The companies expect the regulatory process to take about 12 to 18 months. The Justice Department is likely to review the transaction, but it does not require congressional approval. Still, past major media mergers have typically come before committees for public hearings.
You'd think Republicans would be especially interested in this. Although Fox News is not part of the proposed sale, Hollywood bears little to zero love for the GOP, and this deal would only only strengthen the Democrats' domination of the picture business, especially as it synchronizes with the rapacious ethos and politics of Silicon Valley. One hopes that President Trump's reaction was more pro forma moguling than anything else, and that Republicans members of Congress will join their Democrat colleagues in putting the brakes on this deal as quickly as possible.
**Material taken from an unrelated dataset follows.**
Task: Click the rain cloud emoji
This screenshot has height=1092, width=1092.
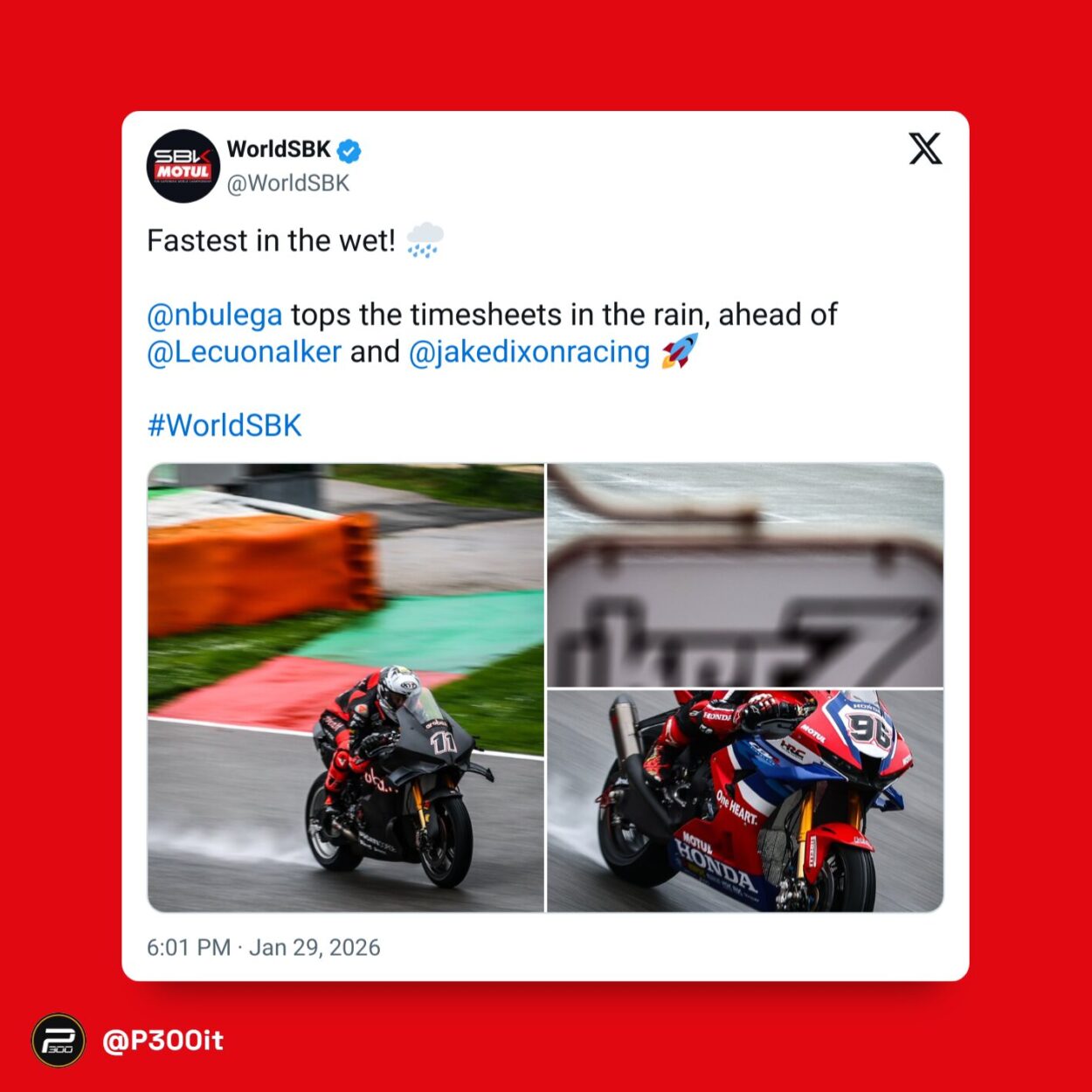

It's true that Hollywood no longer drives the culture, and is unlikely to in the future. The days when, in New York City parlance, you waited "on line" to see the latest hot picture show are long gone. Hollywood no longer exists to provoke thought, inspire discussion, or challenge preconceptions via the medium of narrative storytelling. Like journalism, it's largely devolved into crude virtue-signalling; since telegrams from Western Union are dead as Dillinger, the entertainment industry has decided to flip Sam Goldwyn's famous if apocryphal maxim on its head: if you want to send a message, watch The Handmaid's Tale.
If not, you can always watch an old movie... until -- as George Lucas did with the original Star Wars -- the Thought Police get their hands on them and clean them up for proper citizen consumption, comrades. But how about we sit back, relax and enjoy the next reboot of Spider-Man, Iron Man VI and The Avengers: Nobody Left to Kill, coming to a couch near you, very soon?